Douglas Rooks has been a Maine editor, columnist and reporter for 40 years. The author of four books, his new study of the Ken Curtis administration is due next year. He welcomes comment at [email protected].
Maine voters on Tuesday delivered definitive results on two referendums — votes that should serve as reminders and guides to future policy once a new governor and Legislature are elected next year.
Nationally, voters delivered a strong rebuke to the president and the Republican Party, with Virginia Democrats sweeping the executive and legislative races, mostly by wide margins, and New York City electing a Democratic socialist mayor, something unthinkable even a decade ago.
Democracy itself was a big winner, with a high turnout, orderly voting and virtually no controversy. Donald Trump blamed his party’s setbacks in part on the federal shutdown, which suggests he may want to take some active part in getting the government he heads back into operation again.
In Maine, the votes on Questions 1 and 2 were almost mirror images, even though the campaigns for them showed striking differences. Some 60% voted “No” on 1 and “Yes” on 2.
Question 1 would have required showing approved photo IDs at the polls, plus numerous other changes that would have effectively made absentee voting more difficult. The Democratic Party went all-in on opposing the measure, heavily outspending proponents.
The Republicans who proposed this, led by Rep. Laurel Libby, seem to have forgotten the results 14 years ago, when the GOP controlled the Legislature and tried to abolish same-day registration — a move soundly rejected by the voters. Maine elections are already safe and secure. Voters need to provide proof of residency, and they don’t believe any further restrictions are necessary.

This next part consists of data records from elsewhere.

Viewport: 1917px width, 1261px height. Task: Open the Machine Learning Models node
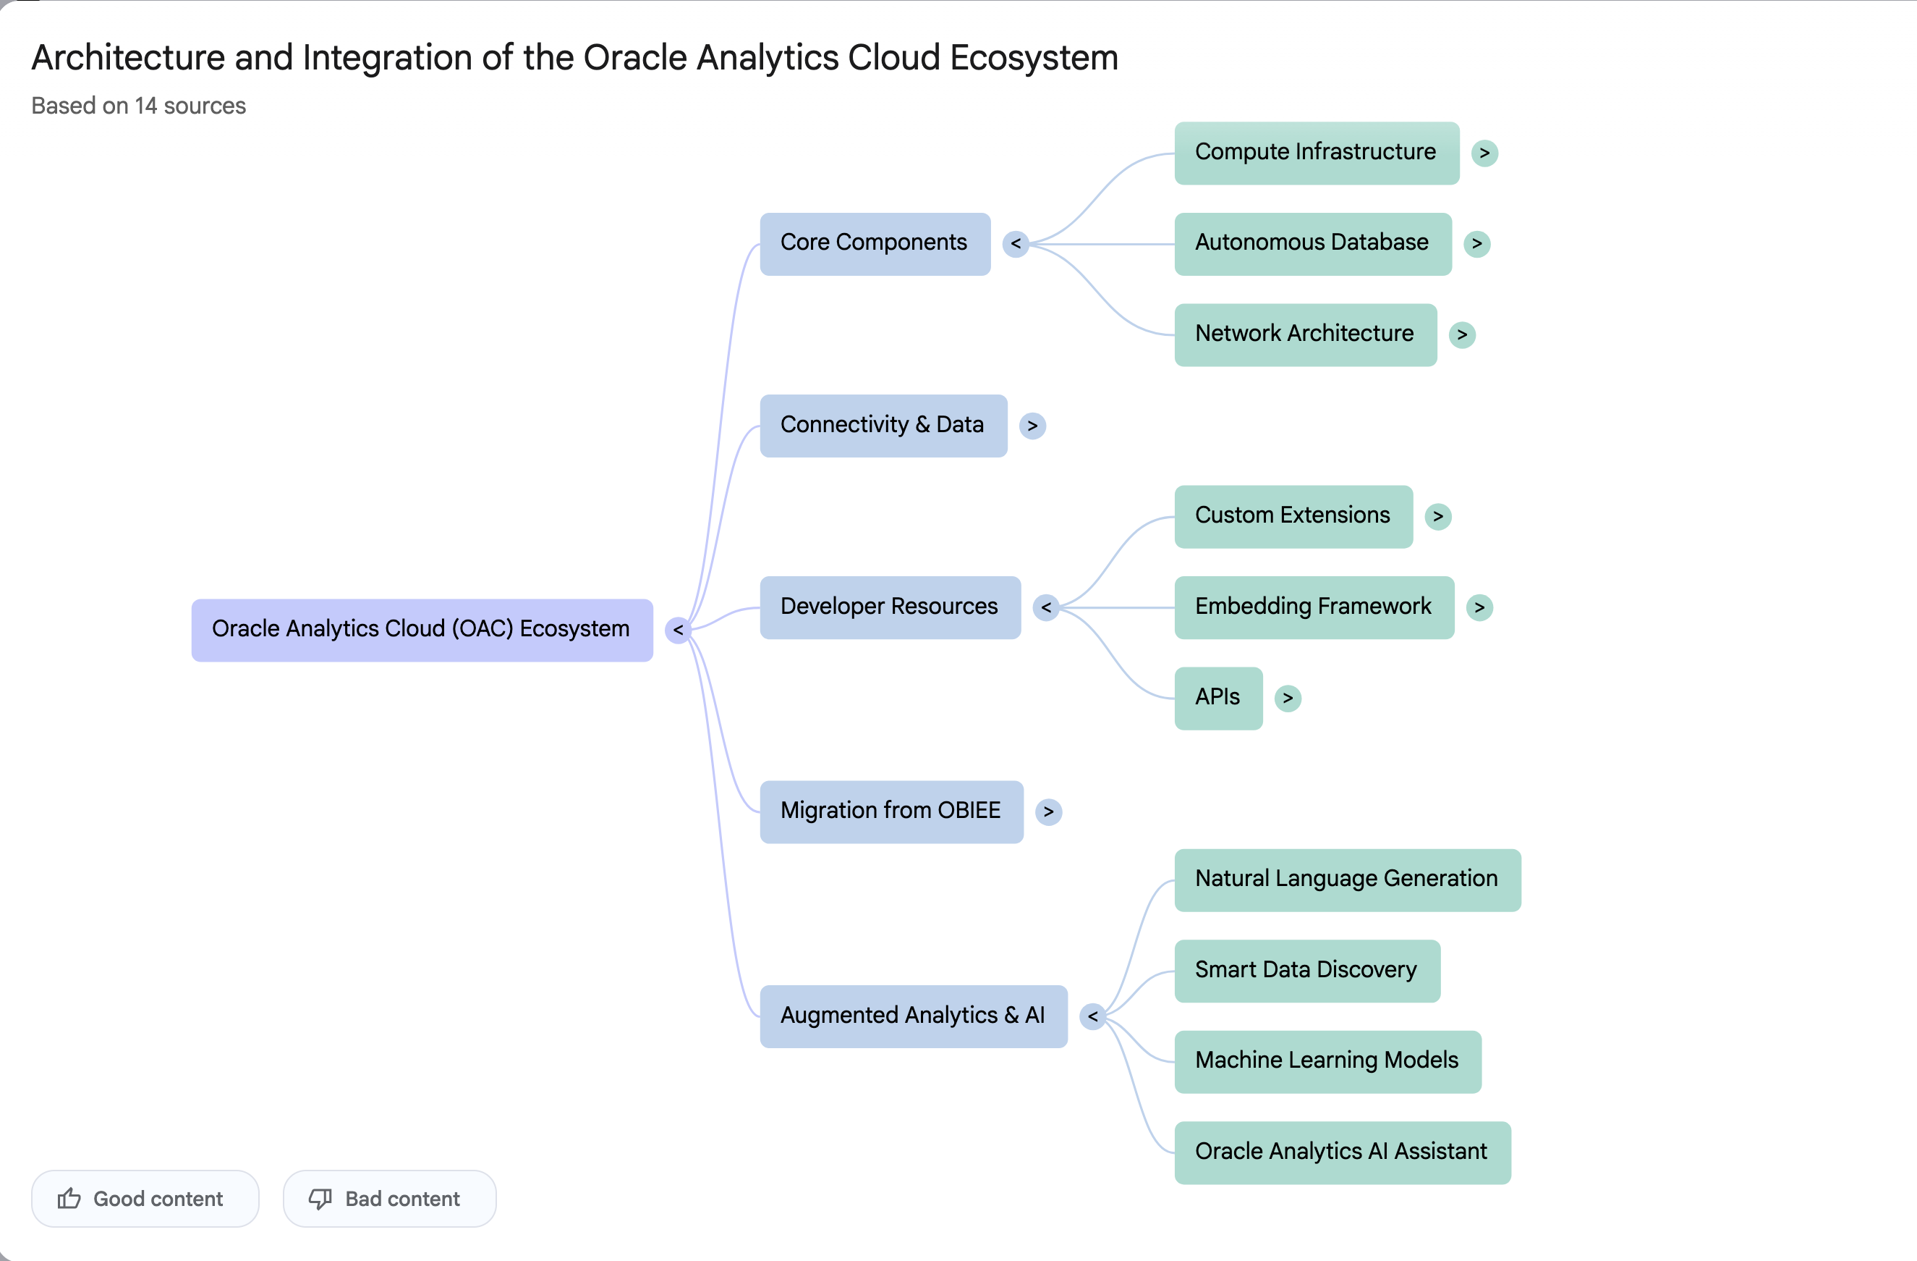click(x=1327, y=1061)
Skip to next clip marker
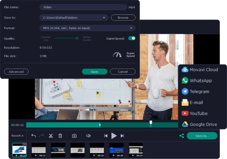This screenshot has height=159, width=227. click(122, 136)
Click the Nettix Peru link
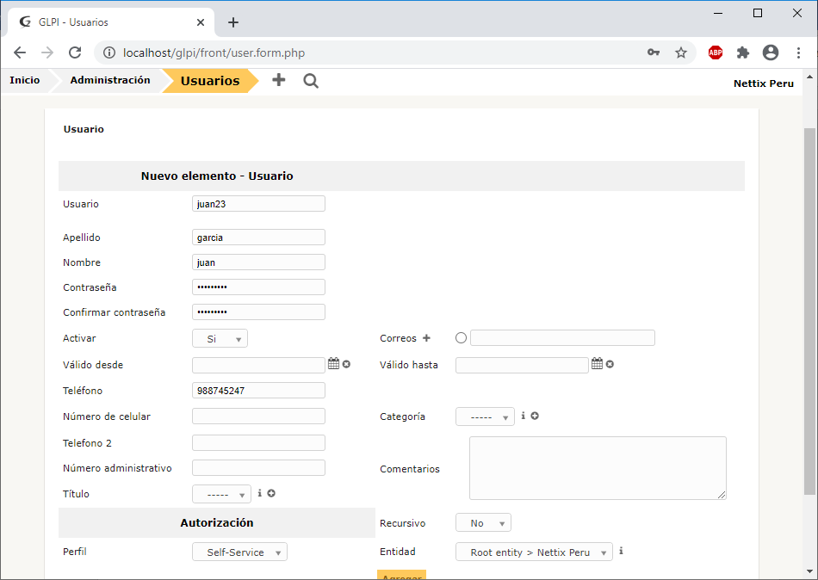This screenshot has width=818, height=580. pyautogui.click(x=763, y=83)
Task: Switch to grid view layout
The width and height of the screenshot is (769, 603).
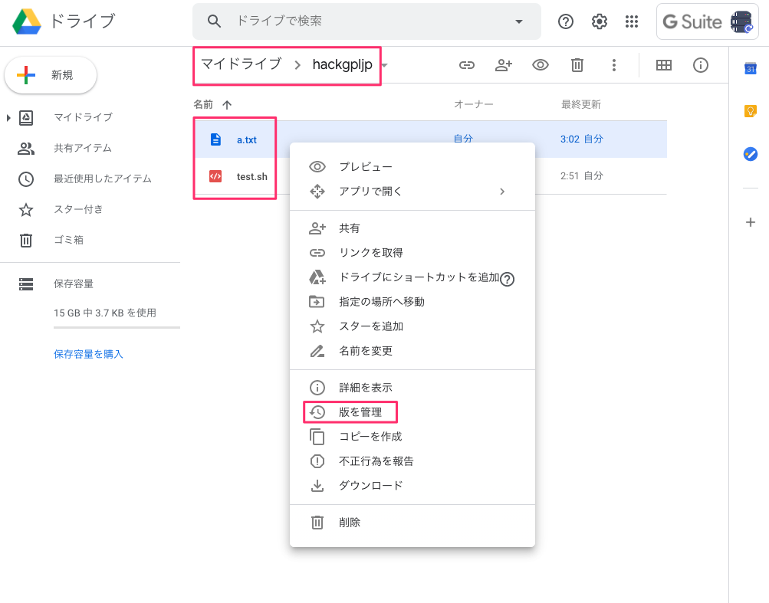Action: click(x=664, y=65)
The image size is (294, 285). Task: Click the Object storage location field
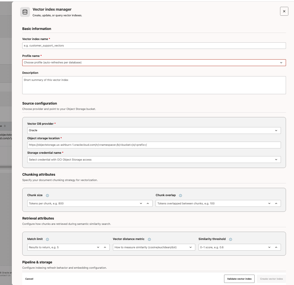[154, 145]
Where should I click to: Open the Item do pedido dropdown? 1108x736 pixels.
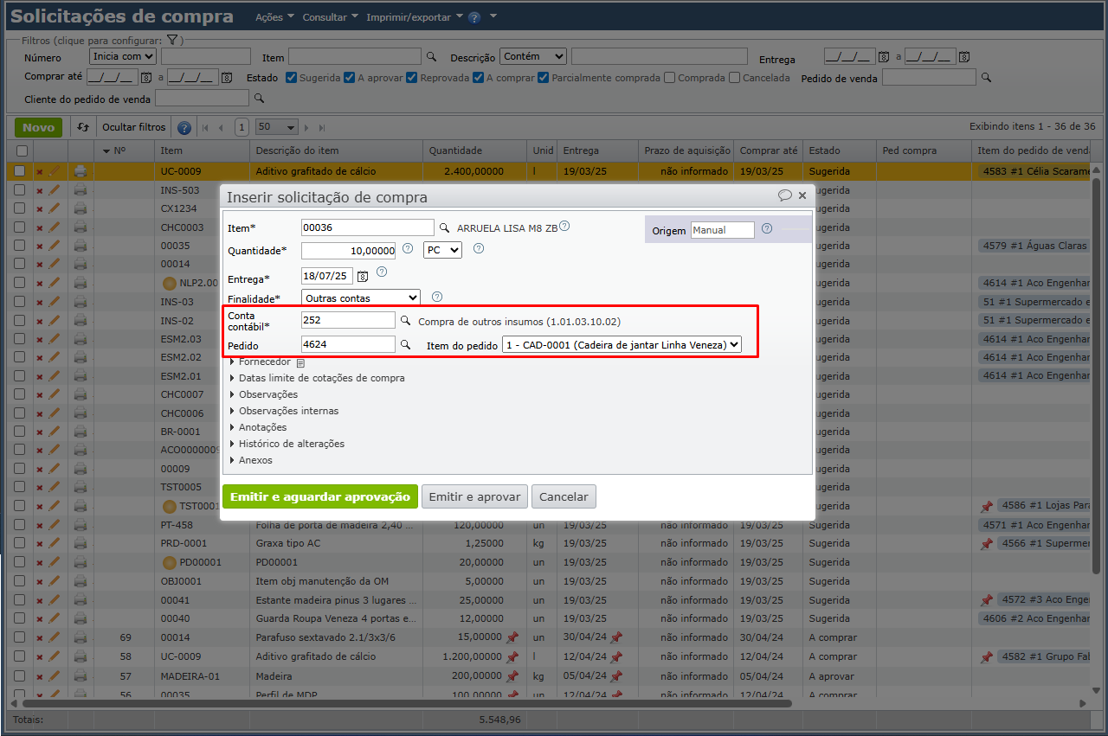tap(622, 345)
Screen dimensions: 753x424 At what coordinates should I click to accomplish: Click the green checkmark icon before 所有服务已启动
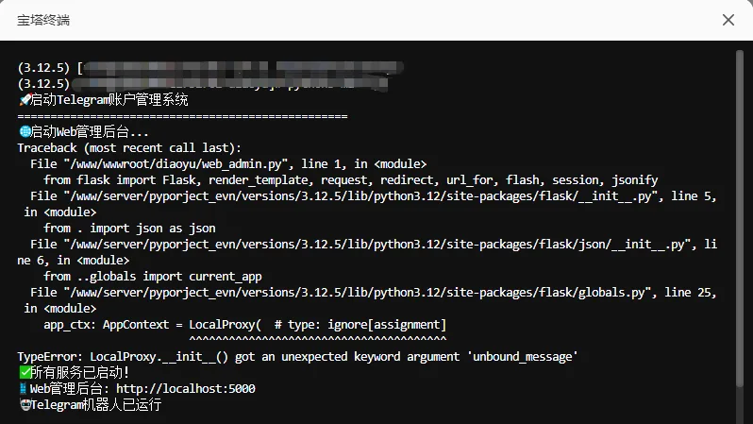point(24,372)
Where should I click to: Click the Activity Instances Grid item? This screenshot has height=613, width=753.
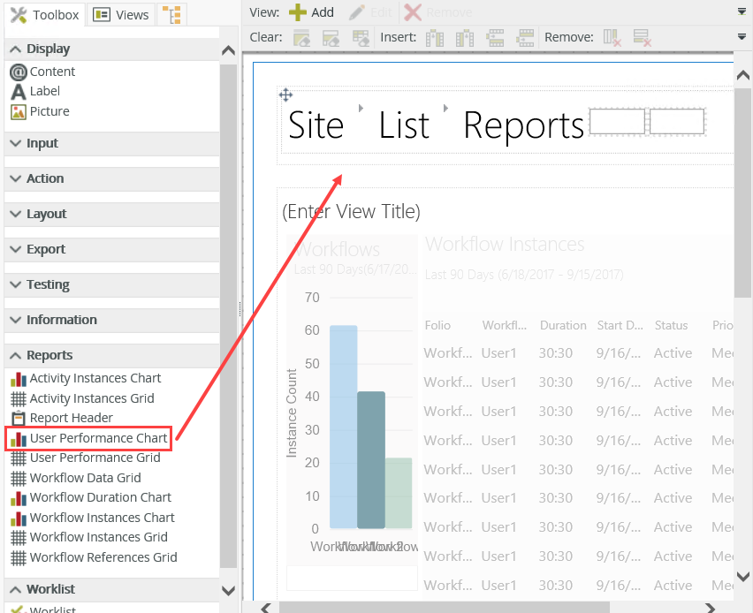91,398
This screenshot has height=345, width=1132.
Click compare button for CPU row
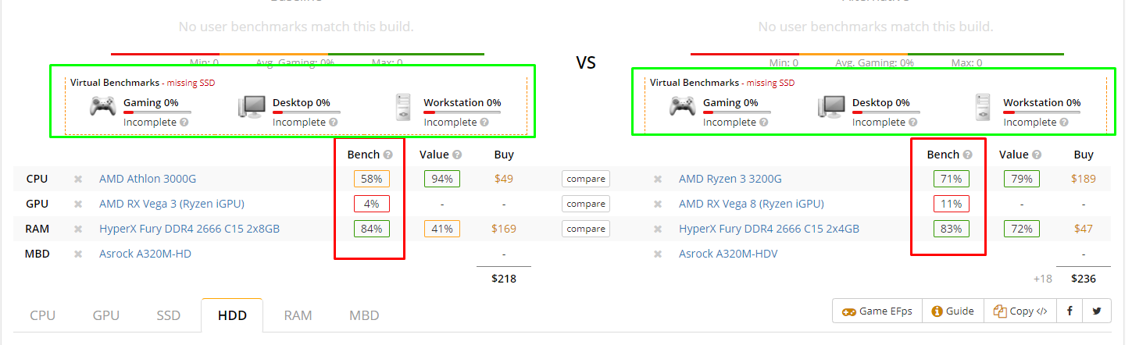[586, 180]
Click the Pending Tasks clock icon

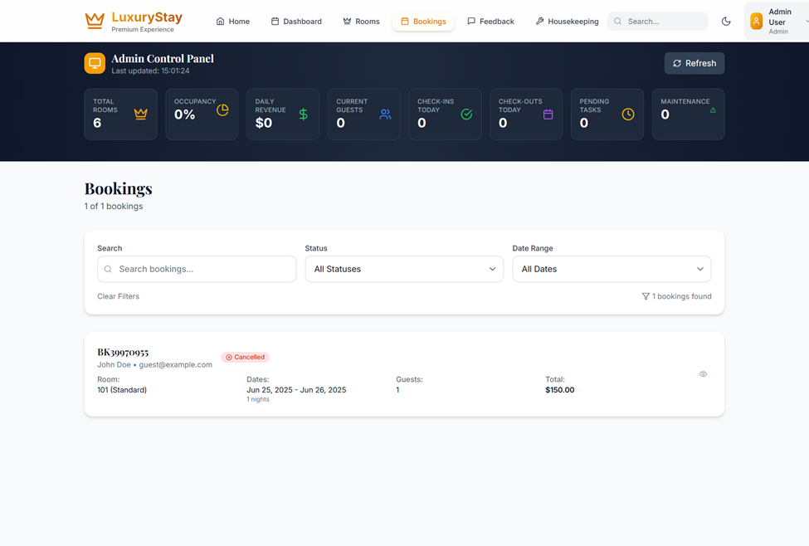click(x=628, y=115)
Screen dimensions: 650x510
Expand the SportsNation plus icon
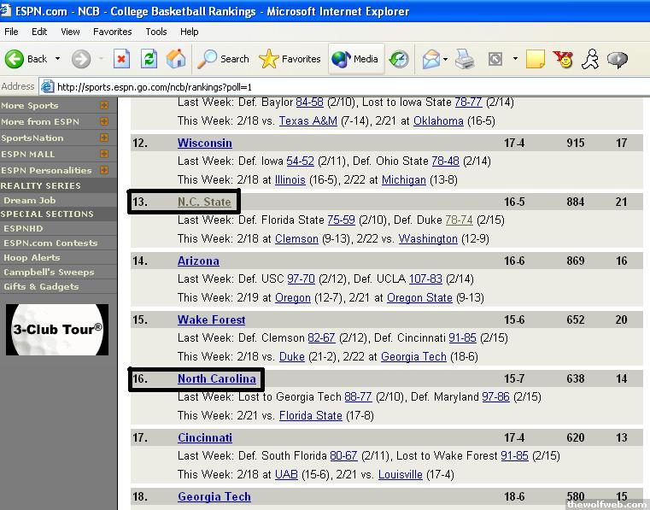click(x=104, y=138)
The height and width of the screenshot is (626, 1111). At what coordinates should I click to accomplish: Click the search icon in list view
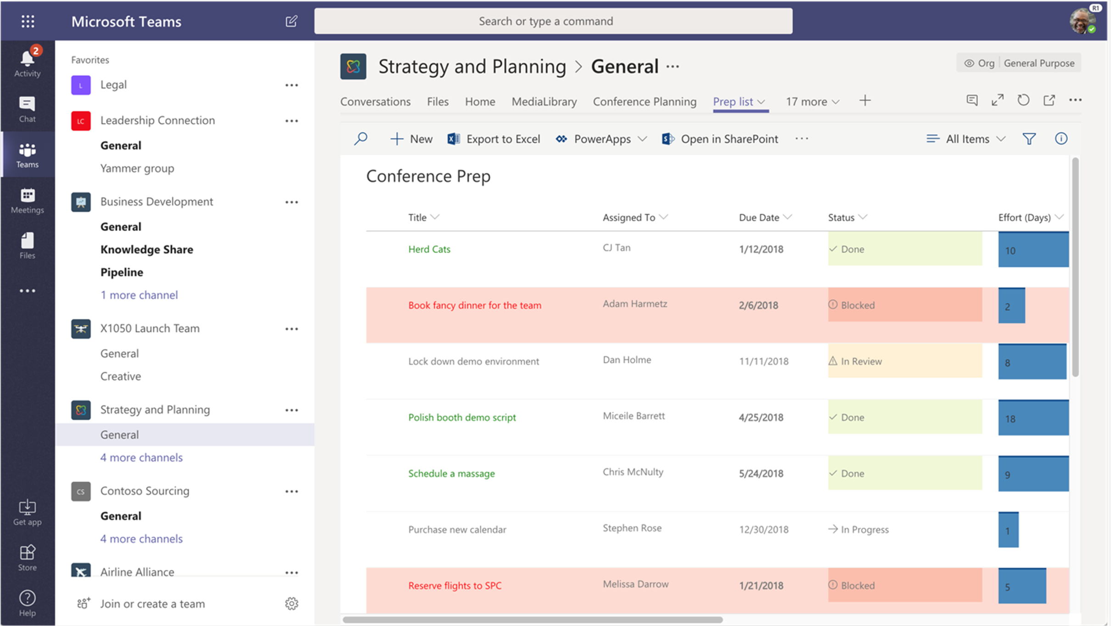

Question 1 represents overreach by those who sow distrust over whether our elections are free and fair — they are — and whose leader accepts results only when he wins. This is a poison in our political dialogue that the verdict on Question 1 should help dispel.
Question 2’s supporters focused only on the question itself; the Democratic Party stayed out. Yet the results were equally decisive. In Lewiston, where the massacre that Mainers are still grieving occurred on Oct. 25, 2023, residents voted for gun safety by 2-1.
The question’s approval rectifies a failure by our elected officials to heed the popular will. Some 21 other states already had a “red flag” law on the books when the Legislature convened in 2024, yet such a law never even came to a vote.
Gov. Janet Mills insisted the unique “yellow flag” law she herself designed in 2019 was adequate, even though it signally failed on Oct. 25. And she continued to campaign against the “red flag” referendum, even though it would simply amend the “yellow flag” and not replace it.
As proponents put it, the red flag law, which adds to the Extreme Risk Protection Order language already in effect for domestic violence, is another “tool in the toolbox” to temporarily disarm those found by a court likely to harm themselves or others.
This can — no, this will save lives. While Maine has a reputation as a low-crime state, too many lives are lost by suicide and preventable shootings. Early intervention is the key, and those concerned about Second Amendment rights must understand that no right is absolute.
In another sense, the vote was historic. Maine considered an initiative in 2016 to require expanded background checks that had been put on the ballot largely through the efforts of billionaire New Yorker Michael Bloomberg, and rejected it. Earlier campaigns to ban moose hunting and bear baiting also failed.
Question 2 was different. The Maine Gun Safety Coalition is home-grown, and made its arguments clearly, cogently and effectively, providing a model for future referendum campaigns.
It was not controlled by outside interests, not put on the ballot by either party, and thus fulfilled the original purpose of the century-old constitutional amendment that provides ready access to the ballot — which should be used with more care and discernment than it has been in recent years.
I have written more editorials and columns about guns and violence over the decades than I care to count. Many Mainers care passionately about their right to hunt with firearms, and I’ve never seen any need to restrict that right. The vast majority of those who hunt do so legally and responsibly.
Once we look elsewhere, though, the picture changes. Allowing schoolchildren to feel safe in the classroom, responding to family members trying to head off violence, the sheer pleasure of being able to walk down any street in Maine without worry — these are rights we haven’t done enough to defend.
Question 2 represents one small, but important step in that direction.